Bu kararın yükümlülüğünden hiçbir ülke kaçamaz. ‘Caniyahu’ ile eski savunma bakanının uluslararası ceza mahkemesine taraf olan herhangi bir ülkeye gittiğinde tutuklanması gerekir. Çember daralmış, akıbet netleşmiştir. Soykırım suçlarından hesap sorulması sabır meselesidir. Bunlar azılı suçludur, bunların arkasında duranlar da suçlarına ortaktır. İnsanlık suçlarının en ağırı Gazze’de yaşanmıştır. BM sözleşmesinde belirtilen suçlar ile Cenevre savaş suçları sözleşmesinde savaş suçu olarak açıklanan suçlarda ‘Caniyahu’ ve savunma bakanının kaçışı söz konusu değildir.
Küresel siyaset denklemi yeni baştan kuruluyorken kabuğumuza çekilmemiz bir anlam taşımaz.
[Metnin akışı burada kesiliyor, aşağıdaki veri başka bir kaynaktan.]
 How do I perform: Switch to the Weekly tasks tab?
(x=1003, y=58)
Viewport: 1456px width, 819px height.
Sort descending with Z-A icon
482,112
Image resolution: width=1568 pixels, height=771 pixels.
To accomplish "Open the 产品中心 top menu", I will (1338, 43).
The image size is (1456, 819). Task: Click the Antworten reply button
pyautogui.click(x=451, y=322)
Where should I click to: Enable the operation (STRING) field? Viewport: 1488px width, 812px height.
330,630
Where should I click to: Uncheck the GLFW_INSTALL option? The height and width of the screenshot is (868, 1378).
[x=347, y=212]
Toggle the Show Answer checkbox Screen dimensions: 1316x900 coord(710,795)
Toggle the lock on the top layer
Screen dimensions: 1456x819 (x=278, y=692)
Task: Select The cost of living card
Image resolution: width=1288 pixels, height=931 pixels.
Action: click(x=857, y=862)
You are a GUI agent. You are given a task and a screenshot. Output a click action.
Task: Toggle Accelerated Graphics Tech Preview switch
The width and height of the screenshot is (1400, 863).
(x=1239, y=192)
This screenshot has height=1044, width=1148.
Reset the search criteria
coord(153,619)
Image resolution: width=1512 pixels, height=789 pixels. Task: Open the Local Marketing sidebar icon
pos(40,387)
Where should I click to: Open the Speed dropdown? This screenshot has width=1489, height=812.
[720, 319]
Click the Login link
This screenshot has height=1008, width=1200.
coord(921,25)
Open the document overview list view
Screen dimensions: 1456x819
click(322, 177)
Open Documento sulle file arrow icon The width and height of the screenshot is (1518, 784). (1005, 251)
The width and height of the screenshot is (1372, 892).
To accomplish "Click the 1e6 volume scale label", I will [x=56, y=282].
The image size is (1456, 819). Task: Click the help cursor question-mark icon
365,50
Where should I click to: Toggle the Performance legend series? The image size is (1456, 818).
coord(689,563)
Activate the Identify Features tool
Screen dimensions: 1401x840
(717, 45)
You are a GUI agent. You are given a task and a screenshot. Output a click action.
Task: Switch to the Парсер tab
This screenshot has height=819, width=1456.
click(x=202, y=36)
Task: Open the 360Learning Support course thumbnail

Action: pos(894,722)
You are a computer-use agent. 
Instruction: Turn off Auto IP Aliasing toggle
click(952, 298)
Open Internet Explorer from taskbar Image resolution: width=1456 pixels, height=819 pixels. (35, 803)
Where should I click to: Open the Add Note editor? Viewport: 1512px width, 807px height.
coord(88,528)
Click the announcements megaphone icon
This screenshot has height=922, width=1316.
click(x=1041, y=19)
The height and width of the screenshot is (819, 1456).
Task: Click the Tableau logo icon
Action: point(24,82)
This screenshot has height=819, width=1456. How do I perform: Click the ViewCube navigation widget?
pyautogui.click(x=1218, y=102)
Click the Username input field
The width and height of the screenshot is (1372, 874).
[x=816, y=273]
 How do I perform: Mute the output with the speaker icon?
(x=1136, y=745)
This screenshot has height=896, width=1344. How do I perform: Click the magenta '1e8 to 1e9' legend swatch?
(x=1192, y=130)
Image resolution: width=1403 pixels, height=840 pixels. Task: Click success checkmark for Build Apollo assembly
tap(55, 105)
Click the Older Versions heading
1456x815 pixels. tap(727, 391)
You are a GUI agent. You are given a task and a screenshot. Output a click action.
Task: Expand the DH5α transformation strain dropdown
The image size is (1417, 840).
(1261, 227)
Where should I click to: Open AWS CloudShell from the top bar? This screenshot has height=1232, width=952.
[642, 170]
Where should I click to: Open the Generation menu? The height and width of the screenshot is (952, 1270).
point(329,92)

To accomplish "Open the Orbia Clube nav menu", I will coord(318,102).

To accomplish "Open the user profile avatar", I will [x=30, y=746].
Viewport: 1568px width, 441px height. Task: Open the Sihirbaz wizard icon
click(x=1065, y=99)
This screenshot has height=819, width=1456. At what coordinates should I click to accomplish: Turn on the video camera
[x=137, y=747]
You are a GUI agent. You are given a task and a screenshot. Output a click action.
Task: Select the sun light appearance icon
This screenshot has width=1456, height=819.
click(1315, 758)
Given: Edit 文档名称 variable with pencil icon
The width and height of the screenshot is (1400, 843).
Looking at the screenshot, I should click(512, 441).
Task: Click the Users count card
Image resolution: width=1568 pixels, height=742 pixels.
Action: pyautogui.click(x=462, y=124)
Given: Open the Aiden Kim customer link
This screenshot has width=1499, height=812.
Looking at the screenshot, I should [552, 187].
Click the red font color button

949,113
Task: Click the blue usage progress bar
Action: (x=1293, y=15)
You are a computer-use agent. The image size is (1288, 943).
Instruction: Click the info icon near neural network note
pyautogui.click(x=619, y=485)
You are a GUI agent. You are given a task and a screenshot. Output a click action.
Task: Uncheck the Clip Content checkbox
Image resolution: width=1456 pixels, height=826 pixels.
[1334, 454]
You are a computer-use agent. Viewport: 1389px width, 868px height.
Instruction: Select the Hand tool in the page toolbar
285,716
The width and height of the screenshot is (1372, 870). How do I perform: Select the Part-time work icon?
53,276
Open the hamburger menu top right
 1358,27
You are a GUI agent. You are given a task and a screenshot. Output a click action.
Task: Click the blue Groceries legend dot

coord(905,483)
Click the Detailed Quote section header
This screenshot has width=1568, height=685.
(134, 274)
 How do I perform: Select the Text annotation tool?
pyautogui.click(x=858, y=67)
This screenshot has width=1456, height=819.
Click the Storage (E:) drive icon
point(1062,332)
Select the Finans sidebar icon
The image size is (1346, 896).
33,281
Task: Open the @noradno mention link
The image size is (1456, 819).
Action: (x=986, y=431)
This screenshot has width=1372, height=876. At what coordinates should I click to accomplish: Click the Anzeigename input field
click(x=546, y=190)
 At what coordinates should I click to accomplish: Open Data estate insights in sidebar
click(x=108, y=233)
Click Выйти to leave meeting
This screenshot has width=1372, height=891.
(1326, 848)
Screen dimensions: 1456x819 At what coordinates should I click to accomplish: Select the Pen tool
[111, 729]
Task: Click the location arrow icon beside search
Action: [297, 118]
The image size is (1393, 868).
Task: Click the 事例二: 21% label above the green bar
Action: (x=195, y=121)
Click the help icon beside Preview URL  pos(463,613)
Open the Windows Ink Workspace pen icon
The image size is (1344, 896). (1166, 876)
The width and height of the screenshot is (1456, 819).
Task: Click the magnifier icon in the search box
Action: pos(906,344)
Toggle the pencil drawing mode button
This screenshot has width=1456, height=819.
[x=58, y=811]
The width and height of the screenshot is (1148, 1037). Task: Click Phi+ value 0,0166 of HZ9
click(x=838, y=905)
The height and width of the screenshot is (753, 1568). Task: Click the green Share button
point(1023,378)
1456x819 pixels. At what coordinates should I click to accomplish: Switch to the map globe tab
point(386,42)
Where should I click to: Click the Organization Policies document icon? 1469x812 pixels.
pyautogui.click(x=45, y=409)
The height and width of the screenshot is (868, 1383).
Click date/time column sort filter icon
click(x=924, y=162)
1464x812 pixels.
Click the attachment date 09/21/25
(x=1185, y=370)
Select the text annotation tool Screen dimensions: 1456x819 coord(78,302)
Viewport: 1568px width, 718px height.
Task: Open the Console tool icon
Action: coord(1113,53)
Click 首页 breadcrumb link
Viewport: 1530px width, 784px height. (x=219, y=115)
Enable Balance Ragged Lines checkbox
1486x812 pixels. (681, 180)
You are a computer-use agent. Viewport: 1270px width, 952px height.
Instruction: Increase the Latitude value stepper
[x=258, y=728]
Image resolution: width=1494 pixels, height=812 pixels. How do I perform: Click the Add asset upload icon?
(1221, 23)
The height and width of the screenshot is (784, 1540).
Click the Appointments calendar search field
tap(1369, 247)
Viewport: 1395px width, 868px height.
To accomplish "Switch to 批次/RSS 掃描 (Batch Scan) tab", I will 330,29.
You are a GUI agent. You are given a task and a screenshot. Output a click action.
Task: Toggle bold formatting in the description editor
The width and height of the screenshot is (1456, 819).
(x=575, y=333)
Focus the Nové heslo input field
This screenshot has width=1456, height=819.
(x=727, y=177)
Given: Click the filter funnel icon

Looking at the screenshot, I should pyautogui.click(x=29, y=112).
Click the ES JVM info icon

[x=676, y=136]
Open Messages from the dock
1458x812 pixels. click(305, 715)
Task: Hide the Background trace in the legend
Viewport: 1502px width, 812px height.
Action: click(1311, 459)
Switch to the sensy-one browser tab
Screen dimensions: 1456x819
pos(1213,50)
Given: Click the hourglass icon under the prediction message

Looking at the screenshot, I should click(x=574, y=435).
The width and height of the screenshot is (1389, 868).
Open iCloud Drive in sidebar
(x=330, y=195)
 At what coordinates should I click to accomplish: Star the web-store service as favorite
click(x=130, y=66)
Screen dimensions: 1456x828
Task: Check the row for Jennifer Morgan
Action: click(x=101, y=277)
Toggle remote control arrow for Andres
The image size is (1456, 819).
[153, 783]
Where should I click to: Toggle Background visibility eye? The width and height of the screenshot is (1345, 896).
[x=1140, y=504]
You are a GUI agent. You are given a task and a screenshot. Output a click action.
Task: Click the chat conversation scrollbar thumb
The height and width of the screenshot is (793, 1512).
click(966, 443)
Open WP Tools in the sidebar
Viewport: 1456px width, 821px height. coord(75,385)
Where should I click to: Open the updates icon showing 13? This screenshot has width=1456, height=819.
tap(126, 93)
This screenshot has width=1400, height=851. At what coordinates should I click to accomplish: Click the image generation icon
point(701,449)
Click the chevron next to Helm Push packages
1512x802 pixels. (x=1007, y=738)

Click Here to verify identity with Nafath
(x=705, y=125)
Sözü dinlenen, ne diyeceği merak edilen bir Türkiye’nin yol haritası yeni baştan çizilen dünyada muhkem bir mevki olmalıdır. Türk ve Türkiye yüzyılı hedeflerini gerçekleştirmeliyiz. Siyasi hüllelerden ne kadar uzaklaşmamız gerekiyorsa o kadar uzağa gitmeliyiz. insanımızın arasına duvar örenleri hayatımızdan çekip çıkarmalıyız. Türkiye ve Türk milletinin tarihi mücadelesini onurluca sürdürmeliyiz.
Yorumlar kapalı.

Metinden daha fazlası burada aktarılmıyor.